Small water systems are required to ensure that their water treatment systems and components meet certain NSF standards.
NSF International was founded in 1944 as the National Sanitation Foundation as an organization devoted to public health safety and protection of the environment. Today, the NSF International is accredited by the American National Standards Institute (ANSI) and reorganized as a leading independent third-party certification and testing organization for products that affect water quality and food safety.
The NSF has developed public health and safety standards by collaborating with experts from the regulatory, manufacturing, academic, scientific research, and consumer industries. These standards provide the basis by which product manufacturers can demonstrate the quality, reliability and performance of their products, and through which buyers, consumers and health officials can be assured of their safety and benefits.
The NSF maintains its own state-of-the-art laboratories where new water products and emerging treatment technologies can be tested according to NSF standards. The products that pass the NSF evaluation are certified and allowed to bear the NSF mark, indicating that the product materials, structural, and performance claims are assured to be safe and effective to use in drinking water systems.
The BC regional health authorities and the First Nations Health Authority require NSF-certified products be used when building a drinking water system. The NSF standards commonly applied to drinking water systems are briefly discussed below. More details can be found at the bottom of the page.
Health Canada is involved in the development of health-based standards designed to safeguard drinking water by helping to ensure the material safety and performance of products that come into contact with drinking water. These types of standards are primarily developed by NSF International/American National Standards Institute and include the following:
- NSF/ANSI 55: Ultraviolet Microbiological Water Treatment Systems
- NSF/ANSI 60: Drinking Water Treatment Chemicals – Health Effects
- NSF/ANSI 61: Drinking Water System Components – Health Effects
- NSF/ANSI Standard 372: Drinking Water System Components - Lead Content
- NSF/ANSI Residential Drinking Water Treatment Standard
There are two optional classifications when it comes to certification to NSF/ANSI 55 for ultraviolet microbiological water treatment systems:
- Class A systems (40mJ/cm2) may claim to disinfect water that are contaminated with pathogens (e.g., a virus or protozoa)
- Class B systems (16mJ/cm2) are designed for supplemental bacterial treatment of public or drinking water that have been acceptable to a local health agency. Class B systems may claim to reduce normally occurring nuisance microorganisms.
For small water systems, the BC regional health authorities generally recommend that the UV systems are certified to NSF/ANSI 55 Class A Standard to deliver a minimum dose of 40 mJ/cm2 for achieving a 3-log (99.9%) inactivation of protozoa (i.e., Cryptosporidium and/or Giardia).
NSF/ANSI Standard 60: Drinking Water Treatment Chemicals - Health Effects sets minimum health effect criteria for water treatment chemicals. It ensures that chemical contaminants and impurities that may be indirectly imparted to drinking water will not exceed the approved levels in finished water. The chemicals certified to the above standard are considered to be safe for drinking water use. Common water treatment chemicals include
- Corrosion and scale inhibitors
- Coagulants and flocculants
- Disinfection and oxidation chemicals
- pH adjustment, softening, precipitation and sequestering chemicals
- Well drilling aids
- All other specialty chemicals used in drinking water treatment
The BC regional health authorities require chemicals used for regulated drinking water system must comply with the NSF/ANSI 60 Standard.

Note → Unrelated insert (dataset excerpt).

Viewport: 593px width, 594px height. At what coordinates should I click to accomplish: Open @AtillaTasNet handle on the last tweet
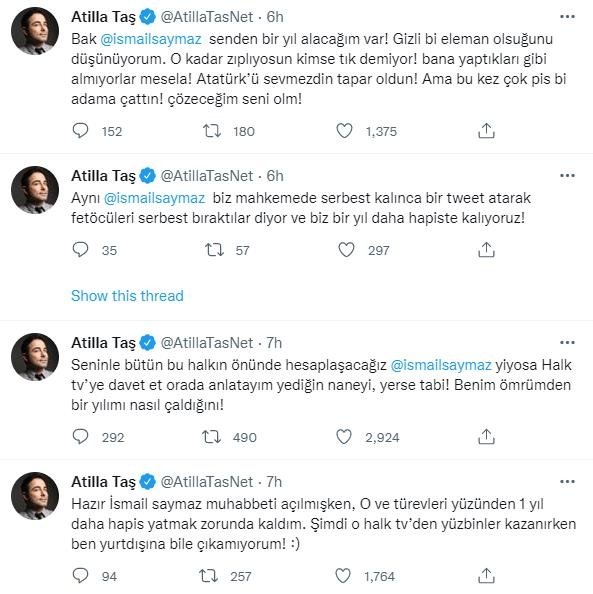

NSF/ANSI Standard 61: Drinking Water System Components - Health Effects sets minimum health effect criteria for water system products. It ensures that the product materials used for drinking water will not leach nor migrate from the product into the drinking water and exceed approved levels in finished water. The products certified to the above standard are considered to be safe for drinking water use. Common water system components include
- Protective barrier materials (cements, paints, coatings)
- Joining and sealing materials (gaskets, adhesives, lubricants)
- Mechanical devices (water meters, valves, filters)
- Pipes and related products (pipe, hose, fittings)
- Plumbing devices (faucets, drinking fountains)
- Process media (filter media, ion exchange resins)
- Non-metallic potable water materials
The BC regional health authorities require treatment components in regulated drinking water system must comply with the NSF/ANSI 61 Standard.
NSF/ANSI Standard 372: Drinking Water System Components - Lead Content verifies the lead content in drinking water products will meet the U.S. Safe Drinking Water Act, which requires that the lead content level in wetted surface of pipes, pipe fittings, and plumbing fittings does not exceed 0.25%. The products certified to the above standard are considered to be “Lead free” and safe for drinking water use.
NSF also sets health performance requirements for residential point-of-use (POU) and point-of-entry (POE) systems, including adsorptive medias, ion exchange, reverse osmosis, ceramic filters, pleated filters, ultraviolet (UV), distillation, reduction-oxidation (redox), and shower filters.
Private residential drinking systems are not regulated by the BC Ministry of Health. However, it is strongly recommended to implement NSF-certified products to minimize potential health hazards.